O
dia que fiquei invisível
Este texto da Sra. Silvia Castillejon Peral, me fez imaginar
envelhecimento. Estou na terceira idade, ainda bem saudável e trabalhando. Mas parando
um momento para meditar , o texto é bem realístico. Criamos filhos para o
mundo, os preparamos para seguir em frente, formar família, fazer carreira e
viver a vida. Caberemos nestas vidas? So o tempo responderá. Teremos saúde para
ficarmos só? Só o tempo respondera. A
partida sera tranquila? Esta resposta ficara para o ultimo dia. Ate la vou
vivendo, trabalhando ,amando, convivendo .
Mas este texto realmente nos convida a
repensar a vida.
“Perdi a noção do tempo. No meu
quartinho não há mais folhinhas, na memória tudo está em reboliço. Coisas
antigas foram desaparecendo como por encanto. Também fui apagando sem que
ninguém se apercebesse. Morava com minha filha casada, porque sou viúva. Quando
a família cresceu, me trocaram de quarto, para dar espaço ao novo membro que
acabara de nascer. Passaram-me para a edícula, no fundo do terreno, com as
tralhas da casa. Para serem “gentis” prometeram trocar o vidro quebrado da
janela. Mas se esqueceram. Nas noites frias, o vento gelado aumenta minhas
dores reumáticas.
Um dia minha voz desapareceu, os filhos
e netos não me respondiam. Fiquei sem voz, pensei. Por sua vez, eles
conversavam sem olhar para mim, como se eu não existisse. Tento lhes dizer
algo, na esperança que apreciem meus conselhos, mas sou ignorada. Não respondem
e nem sequer me olham. Nestas condições, me retiro de fininho e vou para meu
canto antes de terminar a caneca de café. Fiz isto várias vezes, para
compreenderem que estou magoada e então pedirem perdão... Mas ninguém
vem. Depois de mais uma noite de insônia e mágoa tento lhes dizer: - Quando
morrer, ai sim vão sentir minha falta. Neste momento meu neto em
deboche diz: - Estás viva ainda vó?
Numa certa manhã, um dos meninos entrou
no meu quartinho, jogou umas rodas de bicicletas, sem notar minha presença com
ao menos um oi vó. Mas nada disso aconteceu. Então me convenci, fiquei
invisível.
Houve um dia quando os meninos me
disseram que no dia seguinte iríamos todos ao campo, neste raro momento me
tornei visível novamente. Apalpei meus braços e me reconheci, fiquei feliz.
Sorria como criança de contentamento. Fazia tanto tempo que não saia!

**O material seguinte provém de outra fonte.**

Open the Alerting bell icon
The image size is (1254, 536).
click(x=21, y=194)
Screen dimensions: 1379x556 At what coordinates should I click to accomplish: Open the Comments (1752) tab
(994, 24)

Fui a primeira se levantar. Arrumei-me
logo para não correr o risco de atrasá-los. Em pouco tempo, todos entravam e
saiam da casa, jogando bolsas e brinquedos no carro. Eu já estava pronta,
feliz. Esperei aguardando me chamarem. Mas nada disso aconteceu. Devo ter
ficado invisível novamente – pensei. Procurei me justificar, a família cresceu
e não sobrou lugar para mim.
Neste momento, caí na real e tive
vontade de chorar. Mas pensei, são jovens, riem, sonham, se abraçam, se beijam.
E eu... bem, antes beijava os meninos e as meninas, me agradava tê-los nos
braços, era um pedaço de mim continuando a vida. Ah, até cantava canções de
ninar para que fossem absorvidos pelo sono.
Um dia minha neta acabava de ter um
bebê, minha bisneta! Que alegria. Sem cerimônia me disse que não era bom
que os velhos beijassem os bebês por questões de higiene. Poderia
contaminá-los. Desde então, não me aproximei de tanto medo de contagiá-los! Mas
eu os bendigo e a todos perdoo, porque... que culpa eles têm de eu ter-me
tornado invisível? “
Depois desta história, me convenci de
que existem milhões de seres ocultos, zumbis invisíveis nos asilos e hospitais
porque se tornaram irrelevantes, ou um estorvo, ou um nada para a sociedade e
para o progresso. Tornaram-se socialmente invisíveis. Queira Deus que muitos
cheguem pelo menos a ser invisíveis, porque outros nem lá chegam, atropelados
pela indiferença e pela ausência de amor.”